| RECORDS FOR THIS EXERCISE |

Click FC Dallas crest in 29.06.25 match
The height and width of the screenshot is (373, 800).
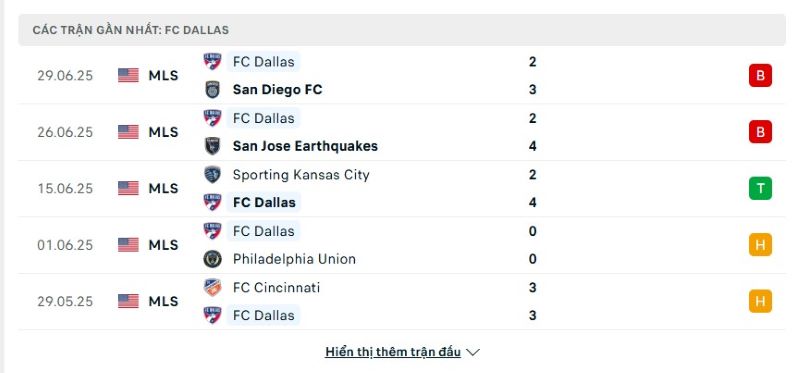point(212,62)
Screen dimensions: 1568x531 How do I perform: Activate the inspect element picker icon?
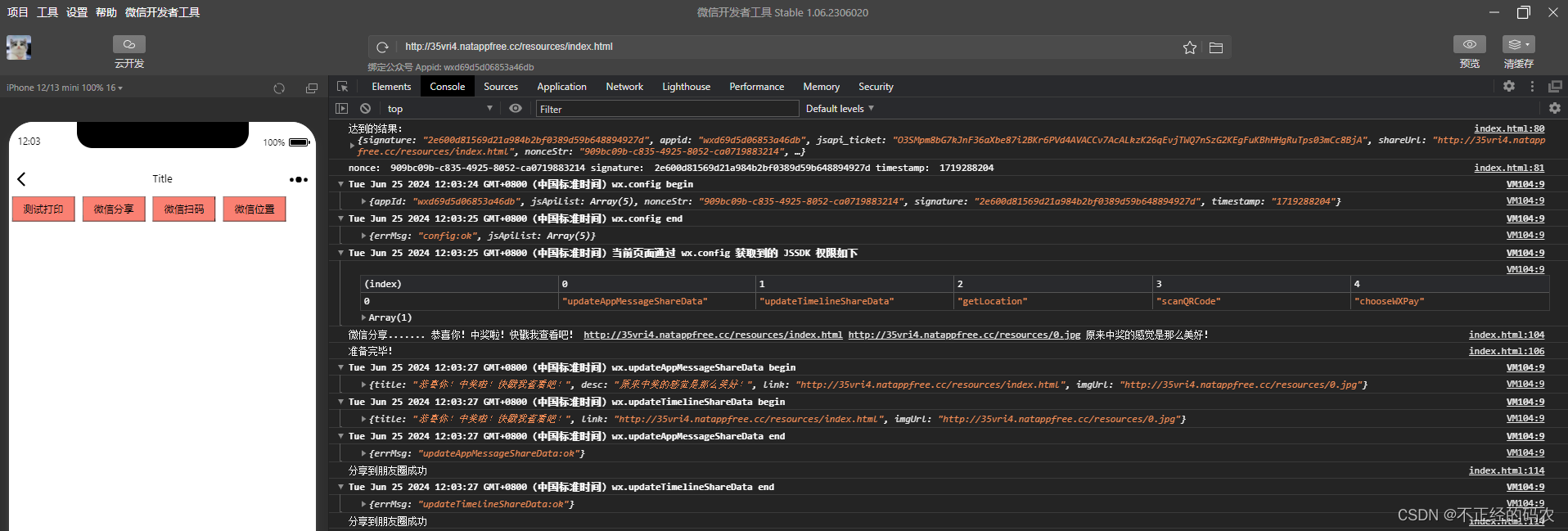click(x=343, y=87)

| STATED EXERCISE |
Copy out word for word the part of the entries that opens with the line containing "Screen dimensions: 1568x531" and closes at the end of the entries, leaving the pictures out.

| RESULT OF THE TASK |
Screen dimensions: 1568x531 How do I perform: Activate the inspect element picker icon?
click(x=343, y=87)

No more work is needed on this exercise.